Los recientes desencuentros entre la constructora y el Ministerio Público (MP) en torno al proceso de colaboración eficaz sirven para poner en contexto los serios problemas que las investigaciones arrastran desde que explotó el caso.

Este cobró relevancia en el Perú luego de que Odebrecht aceptara en diciembre del 2016 ante la justicia de EE.UU. haber pagado sobornos por casi US$800 millones en 12 países en relación con más de 100 proyectos. La confesión identificó coimas en nuestro país por US$29 millones.

Como respuesta, el fiscal de la Nación, Pablo Sánchez, formó un equipo de fiscales (el Equipo Especial Lava Jato) para que se dedicara exclusivamente a investigar delitos de corrupción de funcionarios vinculados al caso y nombró a Hamilton Castro como cabeza del grupo. Hasta ahí, se podría decir que la reacción de Sánchez fue oportuna. Sin embargo, un año y medio después, la estrategia para abordarlo –si la hubo– no parece caminar.

Por un lado, el equipo especial no ha logrado alcanzar el mentado acuerdo de colaboración. Este supondría la entrega por parte de los brasileños de las pruebas que –se asume– permitirían procesar y sancionar penal y civilmente a las personas y empresas que consumaron junto con Odebrecht actos de corrupción en el Perú. Es decir, lo que debería ser nuestra preocupación esencial.

Ello, claro está, sin dejar de imponer una severa sanción a Odebrecht por su conducta delictiva, obtención de beneficios ilegales y los daños causados al Estado. Y si bien es cierto que para llegar al acuerdo los funcionarios de Odebrecht solo podrían ser juzgados en Brasil –lo que viene ocurriendo–, ese es un sapo que la justicia peruana bien podría tragar para culminar con éxito las investigaciones.

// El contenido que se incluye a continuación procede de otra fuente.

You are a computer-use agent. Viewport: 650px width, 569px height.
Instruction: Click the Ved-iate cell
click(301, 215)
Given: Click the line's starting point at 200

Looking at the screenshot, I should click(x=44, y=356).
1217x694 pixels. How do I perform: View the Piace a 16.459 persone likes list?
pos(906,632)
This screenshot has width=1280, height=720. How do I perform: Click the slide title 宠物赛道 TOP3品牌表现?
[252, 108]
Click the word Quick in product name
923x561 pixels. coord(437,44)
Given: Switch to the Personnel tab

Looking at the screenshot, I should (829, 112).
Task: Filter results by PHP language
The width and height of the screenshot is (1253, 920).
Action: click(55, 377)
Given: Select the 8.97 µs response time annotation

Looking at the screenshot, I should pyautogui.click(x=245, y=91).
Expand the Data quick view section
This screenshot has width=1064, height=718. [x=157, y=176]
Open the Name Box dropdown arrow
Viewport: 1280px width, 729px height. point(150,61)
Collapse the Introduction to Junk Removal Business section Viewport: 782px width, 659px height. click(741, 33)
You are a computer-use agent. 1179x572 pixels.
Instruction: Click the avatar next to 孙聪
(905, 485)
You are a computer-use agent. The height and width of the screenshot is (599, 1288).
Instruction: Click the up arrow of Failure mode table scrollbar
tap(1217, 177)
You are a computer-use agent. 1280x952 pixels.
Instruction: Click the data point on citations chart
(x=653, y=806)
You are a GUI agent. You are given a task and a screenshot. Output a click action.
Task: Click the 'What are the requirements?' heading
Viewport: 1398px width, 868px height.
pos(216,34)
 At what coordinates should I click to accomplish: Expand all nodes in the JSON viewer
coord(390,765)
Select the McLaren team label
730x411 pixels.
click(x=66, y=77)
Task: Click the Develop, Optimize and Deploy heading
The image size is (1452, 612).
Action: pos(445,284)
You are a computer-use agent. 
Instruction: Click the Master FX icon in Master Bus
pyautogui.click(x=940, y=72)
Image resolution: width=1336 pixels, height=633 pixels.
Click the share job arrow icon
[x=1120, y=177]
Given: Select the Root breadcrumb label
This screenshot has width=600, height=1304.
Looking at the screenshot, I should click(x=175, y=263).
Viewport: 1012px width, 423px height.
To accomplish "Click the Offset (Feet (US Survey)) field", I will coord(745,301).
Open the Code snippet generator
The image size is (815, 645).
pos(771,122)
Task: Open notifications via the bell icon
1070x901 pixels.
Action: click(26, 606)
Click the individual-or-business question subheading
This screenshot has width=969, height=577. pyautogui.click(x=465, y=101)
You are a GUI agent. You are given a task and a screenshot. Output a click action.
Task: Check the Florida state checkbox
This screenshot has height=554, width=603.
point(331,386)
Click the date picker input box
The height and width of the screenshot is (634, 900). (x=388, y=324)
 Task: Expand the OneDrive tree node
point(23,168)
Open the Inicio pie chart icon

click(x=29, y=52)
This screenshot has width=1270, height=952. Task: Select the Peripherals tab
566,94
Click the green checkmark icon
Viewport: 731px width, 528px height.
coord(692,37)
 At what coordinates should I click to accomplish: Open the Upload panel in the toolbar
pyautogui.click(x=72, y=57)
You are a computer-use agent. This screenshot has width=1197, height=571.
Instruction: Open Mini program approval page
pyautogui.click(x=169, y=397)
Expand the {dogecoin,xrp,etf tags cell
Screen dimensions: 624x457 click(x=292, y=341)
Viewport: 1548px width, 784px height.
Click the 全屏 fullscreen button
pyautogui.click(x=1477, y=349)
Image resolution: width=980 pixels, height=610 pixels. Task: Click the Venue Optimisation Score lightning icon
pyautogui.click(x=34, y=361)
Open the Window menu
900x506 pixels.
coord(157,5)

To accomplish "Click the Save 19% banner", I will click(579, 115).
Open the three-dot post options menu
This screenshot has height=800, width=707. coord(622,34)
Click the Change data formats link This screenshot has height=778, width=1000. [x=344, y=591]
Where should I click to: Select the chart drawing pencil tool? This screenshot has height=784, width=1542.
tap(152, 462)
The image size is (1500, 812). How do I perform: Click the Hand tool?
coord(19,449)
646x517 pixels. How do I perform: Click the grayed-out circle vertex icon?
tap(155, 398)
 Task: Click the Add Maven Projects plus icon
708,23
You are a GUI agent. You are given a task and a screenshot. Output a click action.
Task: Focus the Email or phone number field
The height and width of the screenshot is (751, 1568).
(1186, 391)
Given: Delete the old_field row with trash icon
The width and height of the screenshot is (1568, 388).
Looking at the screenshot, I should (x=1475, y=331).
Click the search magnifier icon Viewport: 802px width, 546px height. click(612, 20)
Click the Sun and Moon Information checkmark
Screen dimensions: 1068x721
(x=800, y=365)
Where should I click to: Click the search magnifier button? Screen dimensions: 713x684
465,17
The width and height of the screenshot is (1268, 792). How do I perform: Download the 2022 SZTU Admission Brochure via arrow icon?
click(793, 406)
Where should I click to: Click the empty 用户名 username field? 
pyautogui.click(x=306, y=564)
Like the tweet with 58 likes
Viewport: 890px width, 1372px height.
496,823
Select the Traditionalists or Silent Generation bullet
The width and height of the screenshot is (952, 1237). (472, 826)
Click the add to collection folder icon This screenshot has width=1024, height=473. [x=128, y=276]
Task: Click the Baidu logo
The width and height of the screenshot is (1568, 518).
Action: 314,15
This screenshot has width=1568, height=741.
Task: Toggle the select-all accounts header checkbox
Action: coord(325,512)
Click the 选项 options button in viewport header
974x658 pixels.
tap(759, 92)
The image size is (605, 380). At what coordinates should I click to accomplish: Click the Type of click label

En esa línea, el equipo especial no ha dado señales de poder avanzar significativamente en el acopio de pruebas que no pasen por la cooperación de la constructora, por lo menos no en los casos emblemáticos. Las fiscalías de lavado de activos parecen haber aprovechado mejor las declaraciones tomadas en Brasil a Marcelo Odebrecht y Jorge Barata, entre otros (bajo reglas de ese país que agravarían su situación legal de haber mentido en sus testimonios), para abrir nuevas líneas de investigación con más celeridad.

La mención de estas últimas fiscalías, de otro lado, refleja la falta de articulación del MP para tratar el caso. La ausencia de una visión y estrategia institucional hace que el equipo especial y las fiscalías de lavado de activos compitan entre sí y se relacionen de manera distinta tanto con Odebrecht como con las autoridades judiciales brasileñas, claves para tomar testimonios y recibir pruebas ya utilizadas en ese país.

Para añadir una dosis de desorden a todo este asunto, tampoco existe cohesión alguna entre los distintos equipos de la fiscalía y la procuraduría pública, que en la teoría debería concentrarse en perseguir una reparación civil idónea para el Estado pero que en la práctica muchas veces trata de suplantar las funciones de los fiscales en medio de un voraz ánimo de atención por parte de los procuradores.

La suma de estos problemas hace imperativo un replanteamiento de la estrategia del MP o, de lo contrario, el mayor caso de corrupción revelado en décadas no recibirá sanciones adecuadas en el Perú. Es tarea del saliente fiscal de la Nación, Pablo Sánchez, y sobre todo de su sucesor, Pedro Chávarry, ejercer el liderazgo suficiente para que el MP empiece a actuar de una vez colaborativa y eficazmente.